Dataset entries:
= Beginning of Section =

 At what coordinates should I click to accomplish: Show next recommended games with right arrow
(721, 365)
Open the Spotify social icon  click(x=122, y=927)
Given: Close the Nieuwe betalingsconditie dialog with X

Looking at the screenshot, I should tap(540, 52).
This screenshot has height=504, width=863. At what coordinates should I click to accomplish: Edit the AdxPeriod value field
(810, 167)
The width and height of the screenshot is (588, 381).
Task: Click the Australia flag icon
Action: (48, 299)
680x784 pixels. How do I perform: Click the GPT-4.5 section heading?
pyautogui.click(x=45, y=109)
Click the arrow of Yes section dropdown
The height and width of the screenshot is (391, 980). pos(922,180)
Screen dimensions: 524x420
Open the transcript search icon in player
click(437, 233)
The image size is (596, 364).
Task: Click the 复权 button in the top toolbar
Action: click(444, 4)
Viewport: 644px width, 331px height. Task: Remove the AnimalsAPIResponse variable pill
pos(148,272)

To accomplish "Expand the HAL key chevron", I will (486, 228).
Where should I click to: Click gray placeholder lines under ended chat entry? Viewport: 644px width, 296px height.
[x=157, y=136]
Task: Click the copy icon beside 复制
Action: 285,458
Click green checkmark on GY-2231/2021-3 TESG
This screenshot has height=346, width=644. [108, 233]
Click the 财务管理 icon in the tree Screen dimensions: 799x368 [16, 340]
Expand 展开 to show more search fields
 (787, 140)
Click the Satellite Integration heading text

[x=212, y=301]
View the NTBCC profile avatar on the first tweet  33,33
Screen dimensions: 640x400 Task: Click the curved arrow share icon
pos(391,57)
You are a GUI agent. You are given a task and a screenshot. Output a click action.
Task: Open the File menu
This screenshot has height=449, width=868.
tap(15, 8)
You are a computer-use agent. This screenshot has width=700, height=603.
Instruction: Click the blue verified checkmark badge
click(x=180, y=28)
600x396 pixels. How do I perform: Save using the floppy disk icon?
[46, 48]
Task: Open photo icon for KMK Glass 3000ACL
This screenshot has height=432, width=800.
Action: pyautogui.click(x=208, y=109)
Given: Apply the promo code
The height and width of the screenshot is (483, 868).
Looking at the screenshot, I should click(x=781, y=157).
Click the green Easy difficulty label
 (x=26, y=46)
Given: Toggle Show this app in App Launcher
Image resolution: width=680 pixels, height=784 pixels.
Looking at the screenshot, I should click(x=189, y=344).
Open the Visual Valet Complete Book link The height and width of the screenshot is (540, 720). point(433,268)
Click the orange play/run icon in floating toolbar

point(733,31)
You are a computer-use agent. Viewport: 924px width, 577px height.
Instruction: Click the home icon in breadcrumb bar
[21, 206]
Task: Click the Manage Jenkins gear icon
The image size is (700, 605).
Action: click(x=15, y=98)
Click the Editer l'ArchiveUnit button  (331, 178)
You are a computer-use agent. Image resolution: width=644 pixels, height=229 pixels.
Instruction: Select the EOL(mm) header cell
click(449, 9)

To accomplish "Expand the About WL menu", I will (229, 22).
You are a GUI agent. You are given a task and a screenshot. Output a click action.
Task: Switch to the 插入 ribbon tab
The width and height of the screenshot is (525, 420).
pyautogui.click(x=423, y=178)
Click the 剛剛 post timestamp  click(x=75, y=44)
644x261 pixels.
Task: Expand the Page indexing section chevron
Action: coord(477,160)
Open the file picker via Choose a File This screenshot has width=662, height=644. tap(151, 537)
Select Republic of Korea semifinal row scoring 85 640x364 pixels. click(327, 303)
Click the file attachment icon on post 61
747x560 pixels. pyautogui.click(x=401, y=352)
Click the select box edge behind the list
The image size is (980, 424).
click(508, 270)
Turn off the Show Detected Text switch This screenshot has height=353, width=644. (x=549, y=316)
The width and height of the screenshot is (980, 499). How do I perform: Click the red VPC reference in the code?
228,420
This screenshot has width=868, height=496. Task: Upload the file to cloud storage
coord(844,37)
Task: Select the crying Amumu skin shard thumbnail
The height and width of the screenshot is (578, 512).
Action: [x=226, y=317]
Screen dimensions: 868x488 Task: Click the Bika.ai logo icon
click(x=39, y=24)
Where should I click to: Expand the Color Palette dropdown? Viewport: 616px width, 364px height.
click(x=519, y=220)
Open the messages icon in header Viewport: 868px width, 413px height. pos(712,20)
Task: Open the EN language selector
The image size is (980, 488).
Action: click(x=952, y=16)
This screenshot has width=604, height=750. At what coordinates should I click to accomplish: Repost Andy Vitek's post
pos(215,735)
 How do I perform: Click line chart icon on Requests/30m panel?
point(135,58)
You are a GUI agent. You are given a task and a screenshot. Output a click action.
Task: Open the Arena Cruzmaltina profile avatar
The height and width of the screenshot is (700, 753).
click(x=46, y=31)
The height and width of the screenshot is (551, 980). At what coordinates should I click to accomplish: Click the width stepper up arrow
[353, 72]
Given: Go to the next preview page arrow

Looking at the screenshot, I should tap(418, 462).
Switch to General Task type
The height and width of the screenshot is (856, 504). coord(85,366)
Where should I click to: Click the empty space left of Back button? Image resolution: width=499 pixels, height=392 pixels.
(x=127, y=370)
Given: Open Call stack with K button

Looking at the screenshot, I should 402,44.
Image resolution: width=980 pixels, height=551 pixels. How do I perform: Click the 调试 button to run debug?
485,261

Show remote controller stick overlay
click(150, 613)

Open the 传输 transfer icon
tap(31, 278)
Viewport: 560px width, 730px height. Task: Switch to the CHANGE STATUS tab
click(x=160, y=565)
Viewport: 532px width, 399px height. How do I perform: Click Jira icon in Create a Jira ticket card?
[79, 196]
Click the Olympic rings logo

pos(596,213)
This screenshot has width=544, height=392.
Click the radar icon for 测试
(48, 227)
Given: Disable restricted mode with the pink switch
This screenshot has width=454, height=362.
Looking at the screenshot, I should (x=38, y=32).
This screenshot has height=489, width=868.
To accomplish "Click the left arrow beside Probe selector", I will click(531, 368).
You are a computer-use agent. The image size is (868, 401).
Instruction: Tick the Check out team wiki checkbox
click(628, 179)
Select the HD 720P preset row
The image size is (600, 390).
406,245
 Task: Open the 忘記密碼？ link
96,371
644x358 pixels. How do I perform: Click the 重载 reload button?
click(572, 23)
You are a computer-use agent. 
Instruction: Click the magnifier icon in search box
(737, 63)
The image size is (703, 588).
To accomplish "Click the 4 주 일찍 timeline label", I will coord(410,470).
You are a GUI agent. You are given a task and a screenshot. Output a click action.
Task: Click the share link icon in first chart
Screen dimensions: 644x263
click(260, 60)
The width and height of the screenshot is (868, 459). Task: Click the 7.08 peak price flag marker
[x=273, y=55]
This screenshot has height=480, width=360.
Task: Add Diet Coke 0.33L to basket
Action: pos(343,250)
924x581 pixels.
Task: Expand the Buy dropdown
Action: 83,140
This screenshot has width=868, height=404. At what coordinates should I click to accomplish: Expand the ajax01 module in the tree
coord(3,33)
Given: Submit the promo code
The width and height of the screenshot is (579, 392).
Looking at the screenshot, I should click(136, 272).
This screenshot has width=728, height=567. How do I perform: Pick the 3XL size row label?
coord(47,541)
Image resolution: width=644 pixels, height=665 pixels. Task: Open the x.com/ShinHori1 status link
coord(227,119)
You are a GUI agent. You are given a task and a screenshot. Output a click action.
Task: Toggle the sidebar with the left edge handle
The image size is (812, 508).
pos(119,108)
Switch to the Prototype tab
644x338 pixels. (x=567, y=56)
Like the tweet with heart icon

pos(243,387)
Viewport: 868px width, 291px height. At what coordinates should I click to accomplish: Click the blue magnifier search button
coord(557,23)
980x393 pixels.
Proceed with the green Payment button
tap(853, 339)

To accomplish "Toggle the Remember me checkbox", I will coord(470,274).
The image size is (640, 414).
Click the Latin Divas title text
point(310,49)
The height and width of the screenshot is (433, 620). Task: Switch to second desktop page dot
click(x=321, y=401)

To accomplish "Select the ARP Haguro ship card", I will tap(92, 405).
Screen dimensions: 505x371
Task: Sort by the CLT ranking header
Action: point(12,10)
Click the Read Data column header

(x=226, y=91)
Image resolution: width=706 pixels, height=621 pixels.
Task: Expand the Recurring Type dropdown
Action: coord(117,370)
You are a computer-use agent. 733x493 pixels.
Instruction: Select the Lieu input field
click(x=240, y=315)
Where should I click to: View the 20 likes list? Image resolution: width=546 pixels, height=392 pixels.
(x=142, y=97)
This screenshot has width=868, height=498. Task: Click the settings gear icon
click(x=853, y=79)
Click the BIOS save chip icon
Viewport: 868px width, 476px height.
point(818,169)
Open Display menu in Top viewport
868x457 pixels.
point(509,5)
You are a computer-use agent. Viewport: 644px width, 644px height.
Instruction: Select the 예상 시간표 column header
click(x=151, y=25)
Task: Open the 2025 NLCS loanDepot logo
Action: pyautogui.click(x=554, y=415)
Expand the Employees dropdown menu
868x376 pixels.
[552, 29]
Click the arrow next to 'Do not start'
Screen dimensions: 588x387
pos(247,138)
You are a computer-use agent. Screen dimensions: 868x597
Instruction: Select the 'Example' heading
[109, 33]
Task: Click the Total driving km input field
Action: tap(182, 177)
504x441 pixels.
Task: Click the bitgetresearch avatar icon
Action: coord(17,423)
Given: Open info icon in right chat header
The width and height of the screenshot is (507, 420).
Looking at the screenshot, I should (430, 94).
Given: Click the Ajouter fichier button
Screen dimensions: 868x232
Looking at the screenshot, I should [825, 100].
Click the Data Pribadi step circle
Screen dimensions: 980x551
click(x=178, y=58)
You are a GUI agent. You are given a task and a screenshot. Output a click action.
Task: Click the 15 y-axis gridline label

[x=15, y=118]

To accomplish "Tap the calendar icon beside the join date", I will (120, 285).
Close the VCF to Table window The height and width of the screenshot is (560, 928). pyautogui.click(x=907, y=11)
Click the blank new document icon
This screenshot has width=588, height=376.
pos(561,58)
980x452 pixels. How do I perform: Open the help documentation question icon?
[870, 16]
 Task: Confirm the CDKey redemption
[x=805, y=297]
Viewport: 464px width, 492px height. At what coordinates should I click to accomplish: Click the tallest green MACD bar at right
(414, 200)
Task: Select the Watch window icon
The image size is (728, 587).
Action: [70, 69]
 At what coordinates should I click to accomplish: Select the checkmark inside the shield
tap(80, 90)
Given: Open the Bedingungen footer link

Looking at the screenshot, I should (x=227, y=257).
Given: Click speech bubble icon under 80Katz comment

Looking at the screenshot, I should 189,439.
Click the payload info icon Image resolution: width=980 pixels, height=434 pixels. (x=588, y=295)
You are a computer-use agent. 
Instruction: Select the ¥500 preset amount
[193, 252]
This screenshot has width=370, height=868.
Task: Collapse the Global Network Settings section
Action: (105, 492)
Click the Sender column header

= End of Section =

ASSIGNMENT: Identify the lines of the entries containing the string "edge". Copy each such line.

SOLUTION TO THE PROBLEM:
Click the select box edge behind the list
Task: Toggle the sidebar with the left edge handle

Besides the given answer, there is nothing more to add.